When should I use hunks?

Hunks may prove useful for tables containing many large string values. However, they might not be the best choice if one of the following applies:

If your table resides on an HDD, reading chunks from the disk involves many concurrent, fine-grained accesses to the medium — HDDs aren't exactly optimized for this.
The table data has a good compression ratio (table attribute compression_ratio is quite low). Currently, blocks in hunk chunks are not compressed to allow granular hunk reads from the disk. Switching to hunks can therefore substantially increase the table's disk space. This can be partially offset by setting the hunk erasure codec. There is also a feature for dictionary compression of hunk values you can currently try in test mode, which should help you completely negate the issue.
Your table is subject to a versioned remote copy (or a script that adds replicas to a replicated table). At the moment, you cannot make a versioned remote copy of a table with hunk chunks. However, this can be done manually. For more information, see FAQ.

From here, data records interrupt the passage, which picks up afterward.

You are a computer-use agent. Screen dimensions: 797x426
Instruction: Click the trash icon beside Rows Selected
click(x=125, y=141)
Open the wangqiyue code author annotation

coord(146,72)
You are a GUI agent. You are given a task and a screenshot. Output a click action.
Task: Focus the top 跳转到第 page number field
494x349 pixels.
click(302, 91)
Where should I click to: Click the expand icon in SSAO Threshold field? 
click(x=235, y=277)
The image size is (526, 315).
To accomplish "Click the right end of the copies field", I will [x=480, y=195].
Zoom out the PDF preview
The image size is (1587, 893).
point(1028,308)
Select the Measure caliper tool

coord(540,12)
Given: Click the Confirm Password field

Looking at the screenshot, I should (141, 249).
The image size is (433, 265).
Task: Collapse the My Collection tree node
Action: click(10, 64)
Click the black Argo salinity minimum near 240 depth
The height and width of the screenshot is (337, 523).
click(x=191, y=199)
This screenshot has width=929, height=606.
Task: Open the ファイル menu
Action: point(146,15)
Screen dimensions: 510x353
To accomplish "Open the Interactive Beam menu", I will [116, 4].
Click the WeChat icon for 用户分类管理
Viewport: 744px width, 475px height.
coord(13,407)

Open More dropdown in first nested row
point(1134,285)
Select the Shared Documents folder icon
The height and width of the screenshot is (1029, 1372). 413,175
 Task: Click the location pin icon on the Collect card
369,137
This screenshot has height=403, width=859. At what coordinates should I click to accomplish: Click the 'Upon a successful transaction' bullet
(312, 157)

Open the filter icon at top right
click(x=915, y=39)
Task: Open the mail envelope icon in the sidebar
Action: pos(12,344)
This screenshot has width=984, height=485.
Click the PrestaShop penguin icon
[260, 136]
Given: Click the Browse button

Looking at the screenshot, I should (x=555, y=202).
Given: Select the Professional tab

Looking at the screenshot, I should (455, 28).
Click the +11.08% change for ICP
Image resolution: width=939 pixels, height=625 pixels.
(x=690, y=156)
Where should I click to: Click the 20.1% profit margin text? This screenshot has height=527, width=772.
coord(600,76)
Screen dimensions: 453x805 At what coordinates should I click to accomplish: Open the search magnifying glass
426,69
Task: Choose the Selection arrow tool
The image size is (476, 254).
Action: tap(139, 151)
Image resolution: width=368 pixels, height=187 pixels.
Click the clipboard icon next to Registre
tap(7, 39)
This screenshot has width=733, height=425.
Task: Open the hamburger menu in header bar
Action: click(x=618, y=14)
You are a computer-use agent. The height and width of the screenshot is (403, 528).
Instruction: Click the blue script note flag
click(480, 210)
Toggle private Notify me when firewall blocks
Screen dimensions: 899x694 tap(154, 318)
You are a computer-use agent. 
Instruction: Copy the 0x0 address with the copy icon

If the size of a string value is not greater than max_inline_hunk_size, this value is called an inline value. If it is greater, it is called a ref value. Hunk chunks consist of ref values. To roughly estimate the share of ref values in your table accounting for a varying max_inline_hunk_size, you can use a script: yt/yt/tools/hunk_chunk_advisor/hunk_chunk_advisor compute_weight.

Example

$ ./hunk_chunk_advisor compute_weight --proxy zeno --table-path //home/table --sampling-rate 0.1 --result-file result_file --computation-path //home/hunk_chunk_advisor

The script runs operations on the cluster that will create a static table from a dynamic table and allows row sampling from it. Then, it will compute the ratio of data that constitute ref values for different max_inline_hunk_size.

Script parameter	Description
`proxy`	YTsaurus cluster name.
`table-path`	Cypress path to the table.
`sampling-rate`	The share of table rows for calculating statistics (required if the table is too large to run the operation on it).
`result-file`	Local path to where you want to create a PNG file with detailed statistics.
`computation-path`	Cypress path to the directory where the tables with intermediate calculations will be located. We recommend creating a new subdirectory within the project directory to avoid violating the ACL and cluttering the working directory.

Enabling hunks

To enable hunks, you need to change the table schema by setting the max_inline_hunk_size attribute on the desired string columns. To modify the schema, the table needs to be unmounted.

We also recommend using an alternative chunk format. The default chunk format (@optimize_for=lookup) can be inefficient in terms of uncompressed data size. This is especially true for tables with hunks, because they store many hunk refs physically represented as short rows. You should either select the slim chunk format (@optimize_for=lookup and @chunk_format=table_versioned_slim) or the scan format (@optimize_for=scan and @chunk_format=table_versioned_columnar). When using the scan format, you will probably want to set the same column group on all columns of the schema. For more information about column groups, see the documentation.

To enable hunks on your table, you can use the script located at yt/yt/experiments/public/hunkifier.

Learn more about hunkifier

Example:

./hunkifier --proxy zeno  --table-path //home/replica_table --max-inline-hunk-size 128

The script unmounts the table, alters its schema by adding the necessary attribute, sets additional settings, and then re-mounts the table.

Basic parameters:

Script parameter	Description
`proxy`	YTsaurus cluster name.
`table-path`	Cypress path to the table.
`max-inline-hunk-size`	Maximum size of a string value in bytes.

Additional parameters:

Script parameter	Description
`primary-medium`	A medium for storing the chunks (regular and hunk).
`enable-crp`	A flag for enabling consistent replica placement on the table.
`max-hunk-compaction-garbage-ratio`	The max_hunk_compaction_garbage_ratio attribute.
`hunk-erasure-codec`	The erasure codec for hunk chunks.
`fragment-read-hedging-delay`	The delay before sending a hedged request for fragment reads.
`enable-slim-format`	A flag for enabling the slim chunk format on the table.
`enable-columnar-format`	Use the column-by-column chunk format on the table.
`columns`	A list of columns the `max_inline_hunk_size` attribute will be set on. If the option is not specified, the attribute is set on all string columns of the table.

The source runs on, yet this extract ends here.